A School Prize Binding Inscribed by William Thomson, Baron Kelvin

August 10, 2015

A School Prize Binding Inscribed by William Thomson, Baron Kelvin

Today's featured book is a wonderful find - a volume given to a student by the famous physicist William Thomson, Baron Kelvin. Though Thomson is best known today for his groundbreaking work on energy and heat, including the development of the temperature scale that bears his name, he also had an important career as a teacher, and this book is inscribed to one of his physics students at the University of Glasgow.

Thomson had a long and significant association with the University of Glasgow. His father, James Thomson, was appointed the University’s chair of mathematics in 1832. Having been taught largely at home by their father, William and his brother James “had almost no formal schooling”, but sat in their father’s junior classes as listeners and matriculated in 1834 “when William was just ten” (ODNB).

After finishing his education at Cambridge, Thomson was appointed chair of natural philosophy at Glasgow in 1846, aged only twenty-two. The position had been neglected for years, but the young professor began an investment programme that saw his laboratory equipped with the newest and best instruments. Thomson became known as an energetic and inspiring teacher who introduced his students to the latest scientific theories. He “established an advanced class in mathematical physics and a laboratory in which they could undertake experimental work. The laboratory students worked mainly on problems derived from Kelvin's own scientific and engineering research in electricity, establishing a ‘school of electrical engineering’” (University of Glasgow biography). Despite his success as a scientist, numerous awards, and offers to teach elsewhere, Thomson remained at the school as a professor and administrator for the rest of his life.

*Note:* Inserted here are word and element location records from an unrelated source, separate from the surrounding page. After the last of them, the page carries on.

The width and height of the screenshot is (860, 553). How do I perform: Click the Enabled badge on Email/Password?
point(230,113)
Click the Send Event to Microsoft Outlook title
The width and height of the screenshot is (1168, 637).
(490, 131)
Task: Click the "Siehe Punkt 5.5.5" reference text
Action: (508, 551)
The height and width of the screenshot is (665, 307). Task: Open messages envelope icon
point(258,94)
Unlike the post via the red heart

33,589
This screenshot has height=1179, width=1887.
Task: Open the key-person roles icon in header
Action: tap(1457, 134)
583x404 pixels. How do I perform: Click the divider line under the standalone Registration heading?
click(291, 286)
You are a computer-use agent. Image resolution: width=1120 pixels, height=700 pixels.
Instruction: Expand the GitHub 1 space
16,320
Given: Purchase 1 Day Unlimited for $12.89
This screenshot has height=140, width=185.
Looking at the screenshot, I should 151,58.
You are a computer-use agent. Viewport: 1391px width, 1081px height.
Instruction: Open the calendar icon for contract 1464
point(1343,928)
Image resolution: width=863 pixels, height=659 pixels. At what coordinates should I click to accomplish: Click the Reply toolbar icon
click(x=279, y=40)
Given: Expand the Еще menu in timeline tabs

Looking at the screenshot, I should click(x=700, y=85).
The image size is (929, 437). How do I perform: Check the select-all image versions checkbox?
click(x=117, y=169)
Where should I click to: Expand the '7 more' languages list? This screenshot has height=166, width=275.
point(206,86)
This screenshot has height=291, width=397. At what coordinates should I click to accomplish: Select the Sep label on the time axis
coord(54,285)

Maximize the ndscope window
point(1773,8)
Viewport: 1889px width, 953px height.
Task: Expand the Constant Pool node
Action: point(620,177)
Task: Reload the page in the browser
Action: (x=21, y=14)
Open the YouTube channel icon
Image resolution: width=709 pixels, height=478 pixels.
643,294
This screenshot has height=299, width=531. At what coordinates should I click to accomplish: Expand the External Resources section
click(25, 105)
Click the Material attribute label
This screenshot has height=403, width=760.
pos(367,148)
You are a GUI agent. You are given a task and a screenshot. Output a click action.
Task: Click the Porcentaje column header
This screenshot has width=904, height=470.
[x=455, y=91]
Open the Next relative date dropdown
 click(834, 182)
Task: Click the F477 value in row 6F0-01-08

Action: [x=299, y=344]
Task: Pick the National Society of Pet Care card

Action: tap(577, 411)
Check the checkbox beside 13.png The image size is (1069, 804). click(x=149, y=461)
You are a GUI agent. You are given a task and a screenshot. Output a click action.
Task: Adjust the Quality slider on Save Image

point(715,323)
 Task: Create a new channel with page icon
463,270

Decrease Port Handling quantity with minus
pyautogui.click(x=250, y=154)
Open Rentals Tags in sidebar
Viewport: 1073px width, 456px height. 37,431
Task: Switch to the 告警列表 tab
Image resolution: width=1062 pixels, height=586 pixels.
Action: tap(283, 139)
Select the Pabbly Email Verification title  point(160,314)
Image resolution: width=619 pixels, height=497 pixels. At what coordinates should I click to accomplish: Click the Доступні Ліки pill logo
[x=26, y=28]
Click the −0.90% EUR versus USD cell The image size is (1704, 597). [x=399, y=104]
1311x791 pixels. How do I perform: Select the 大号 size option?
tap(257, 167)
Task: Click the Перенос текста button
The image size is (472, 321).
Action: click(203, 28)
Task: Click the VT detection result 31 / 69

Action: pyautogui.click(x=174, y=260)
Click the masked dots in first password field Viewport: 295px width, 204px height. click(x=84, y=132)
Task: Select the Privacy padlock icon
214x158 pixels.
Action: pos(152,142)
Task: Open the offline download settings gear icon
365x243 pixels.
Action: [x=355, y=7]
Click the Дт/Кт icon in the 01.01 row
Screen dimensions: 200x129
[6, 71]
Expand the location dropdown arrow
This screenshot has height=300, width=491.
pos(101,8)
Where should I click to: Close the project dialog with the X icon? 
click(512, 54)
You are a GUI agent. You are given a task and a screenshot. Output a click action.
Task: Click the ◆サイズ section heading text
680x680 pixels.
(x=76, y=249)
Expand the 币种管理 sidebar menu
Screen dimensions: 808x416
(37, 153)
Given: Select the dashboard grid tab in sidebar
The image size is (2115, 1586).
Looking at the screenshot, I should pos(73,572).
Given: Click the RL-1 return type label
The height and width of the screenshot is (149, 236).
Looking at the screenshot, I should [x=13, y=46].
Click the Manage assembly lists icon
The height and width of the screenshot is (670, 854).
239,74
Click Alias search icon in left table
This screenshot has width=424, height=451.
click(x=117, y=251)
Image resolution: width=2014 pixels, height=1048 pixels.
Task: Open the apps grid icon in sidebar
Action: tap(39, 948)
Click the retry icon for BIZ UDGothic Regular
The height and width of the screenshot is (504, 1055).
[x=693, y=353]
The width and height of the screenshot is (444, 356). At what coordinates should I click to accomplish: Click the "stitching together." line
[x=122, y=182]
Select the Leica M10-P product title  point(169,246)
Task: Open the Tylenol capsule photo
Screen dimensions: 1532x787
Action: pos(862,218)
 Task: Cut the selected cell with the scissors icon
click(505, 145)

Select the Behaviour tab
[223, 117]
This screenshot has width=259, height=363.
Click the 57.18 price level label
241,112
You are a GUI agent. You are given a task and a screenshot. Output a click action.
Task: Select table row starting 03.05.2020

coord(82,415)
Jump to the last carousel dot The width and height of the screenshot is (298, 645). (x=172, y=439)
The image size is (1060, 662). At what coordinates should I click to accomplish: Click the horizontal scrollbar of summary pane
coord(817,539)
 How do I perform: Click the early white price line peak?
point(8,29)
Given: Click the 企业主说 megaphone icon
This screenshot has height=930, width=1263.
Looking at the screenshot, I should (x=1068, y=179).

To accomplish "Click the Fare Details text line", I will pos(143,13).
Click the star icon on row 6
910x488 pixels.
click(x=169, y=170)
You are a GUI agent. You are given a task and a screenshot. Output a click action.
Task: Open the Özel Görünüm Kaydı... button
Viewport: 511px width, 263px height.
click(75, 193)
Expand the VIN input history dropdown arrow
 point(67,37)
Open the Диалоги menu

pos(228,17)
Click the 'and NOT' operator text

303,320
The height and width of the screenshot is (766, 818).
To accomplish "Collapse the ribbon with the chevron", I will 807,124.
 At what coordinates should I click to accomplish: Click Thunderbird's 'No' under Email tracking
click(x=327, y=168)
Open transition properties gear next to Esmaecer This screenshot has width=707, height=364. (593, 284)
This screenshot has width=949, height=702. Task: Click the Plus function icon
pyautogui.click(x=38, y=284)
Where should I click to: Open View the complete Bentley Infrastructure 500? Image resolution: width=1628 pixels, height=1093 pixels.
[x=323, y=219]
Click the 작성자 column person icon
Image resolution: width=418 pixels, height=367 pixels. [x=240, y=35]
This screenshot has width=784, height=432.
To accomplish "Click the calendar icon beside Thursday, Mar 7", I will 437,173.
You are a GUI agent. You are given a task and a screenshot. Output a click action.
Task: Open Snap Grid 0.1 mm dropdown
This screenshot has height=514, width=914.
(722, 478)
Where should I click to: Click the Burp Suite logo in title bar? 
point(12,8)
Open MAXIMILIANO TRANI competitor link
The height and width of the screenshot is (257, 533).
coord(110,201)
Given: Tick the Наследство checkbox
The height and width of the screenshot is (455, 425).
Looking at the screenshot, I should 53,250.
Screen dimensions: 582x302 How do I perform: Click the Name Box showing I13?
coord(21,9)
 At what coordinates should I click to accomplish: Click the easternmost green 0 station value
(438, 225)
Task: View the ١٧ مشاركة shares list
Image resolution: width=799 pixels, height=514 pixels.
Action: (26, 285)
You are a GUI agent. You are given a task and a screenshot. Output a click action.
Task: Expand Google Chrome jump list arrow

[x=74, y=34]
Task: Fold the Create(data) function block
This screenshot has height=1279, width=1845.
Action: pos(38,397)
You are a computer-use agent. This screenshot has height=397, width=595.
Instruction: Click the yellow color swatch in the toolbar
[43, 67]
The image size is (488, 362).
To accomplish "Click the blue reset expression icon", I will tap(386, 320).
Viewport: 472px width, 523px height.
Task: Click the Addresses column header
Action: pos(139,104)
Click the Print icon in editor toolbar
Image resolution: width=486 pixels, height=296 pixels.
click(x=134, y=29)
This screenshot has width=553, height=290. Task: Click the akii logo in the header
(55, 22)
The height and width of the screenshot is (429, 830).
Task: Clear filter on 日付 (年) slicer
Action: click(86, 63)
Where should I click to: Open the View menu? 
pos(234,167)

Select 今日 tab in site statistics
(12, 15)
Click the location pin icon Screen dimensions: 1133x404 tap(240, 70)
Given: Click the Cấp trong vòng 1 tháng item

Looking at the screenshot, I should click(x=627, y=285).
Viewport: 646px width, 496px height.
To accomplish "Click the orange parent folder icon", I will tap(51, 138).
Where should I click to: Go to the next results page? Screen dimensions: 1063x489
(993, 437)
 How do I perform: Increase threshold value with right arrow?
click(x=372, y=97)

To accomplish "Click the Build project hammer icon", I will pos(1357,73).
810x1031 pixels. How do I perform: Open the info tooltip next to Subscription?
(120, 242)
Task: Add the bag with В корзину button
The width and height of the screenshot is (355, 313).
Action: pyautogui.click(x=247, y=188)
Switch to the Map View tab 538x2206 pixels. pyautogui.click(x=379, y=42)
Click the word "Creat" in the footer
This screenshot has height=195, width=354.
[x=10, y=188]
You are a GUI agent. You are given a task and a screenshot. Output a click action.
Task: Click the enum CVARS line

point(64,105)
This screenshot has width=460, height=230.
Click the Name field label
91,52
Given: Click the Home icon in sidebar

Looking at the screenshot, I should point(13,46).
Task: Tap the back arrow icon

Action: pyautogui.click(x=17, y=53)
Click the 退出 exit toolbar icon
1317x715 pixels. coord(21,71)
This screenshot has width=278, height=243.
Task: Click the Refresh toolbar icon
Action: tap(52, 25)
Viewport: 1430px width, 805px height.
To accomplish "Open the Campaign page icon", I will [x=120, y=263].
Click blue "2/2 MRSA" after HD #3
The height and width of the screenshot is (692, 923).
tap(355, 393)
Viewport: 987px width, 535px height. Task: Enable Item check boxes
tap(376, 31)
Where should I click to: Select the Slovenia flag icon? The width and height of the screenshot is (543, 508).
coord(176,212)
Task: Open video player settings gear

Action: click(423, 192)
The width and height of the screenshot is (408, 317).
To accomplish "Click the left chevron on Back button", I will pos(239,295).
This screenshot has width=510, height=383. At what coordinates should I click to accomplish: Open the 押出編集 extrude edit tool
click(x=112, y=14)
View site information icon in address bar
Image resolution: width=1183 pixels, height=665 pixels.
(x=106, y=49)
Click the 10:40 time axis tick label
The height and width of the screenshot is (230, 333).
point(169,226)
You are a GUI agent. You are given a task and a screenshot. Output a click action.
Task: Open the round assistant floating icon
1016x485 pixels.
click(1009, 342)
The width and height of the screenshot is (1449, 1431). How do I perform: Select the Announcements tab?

This volume was presented by Thomson to his student John Macleod in 1865 for “ingenio ac labore” (talent and effort) in physics. Thomson has personally inscribed the prize bookplate with the student’s Latinised name, the title of the course, and the final year in the date, and has signed using the abbreviated, Latinised form of his first name, Guglielmo. The custom calf binding is what's known as a "prize binding", a fine binding commissioned by a school or university for books given out as awards to students, either for winning a specific academic competition or for exceptional achievement in a particular subject. They usually include the school's crest in gold on the covers and a bookplate explaining what the award was for. Prize bindings were common during the middle and late nineteenth century, but it's unusual to find one inscribed by such a famous individual.

The text itself is the first edition of Die Lehre von den Tonempfindungen, one of the most significant books by the German physicist and doctor Hermann von Helmholtz. Among the first scientific studies of human hearing, it “laid the groundwork for all subsequent research in the field of audition” and “contains Helmholtz’s resonance theory of hearing, the first elaborate theory of the mechanism of the ear” (Norman 1044). The choice of text is a strong reflection of Thomson’s scientific interests - during the 1860s he drew heavily on Helmholtz in many subjects, including adopting his explanation for the sun’s heat and building on his mathematical work on vortex motion.

This attractive volume represents a rich web of associations, linking the scientific and educational careers of one of the giants of 19th-century British science.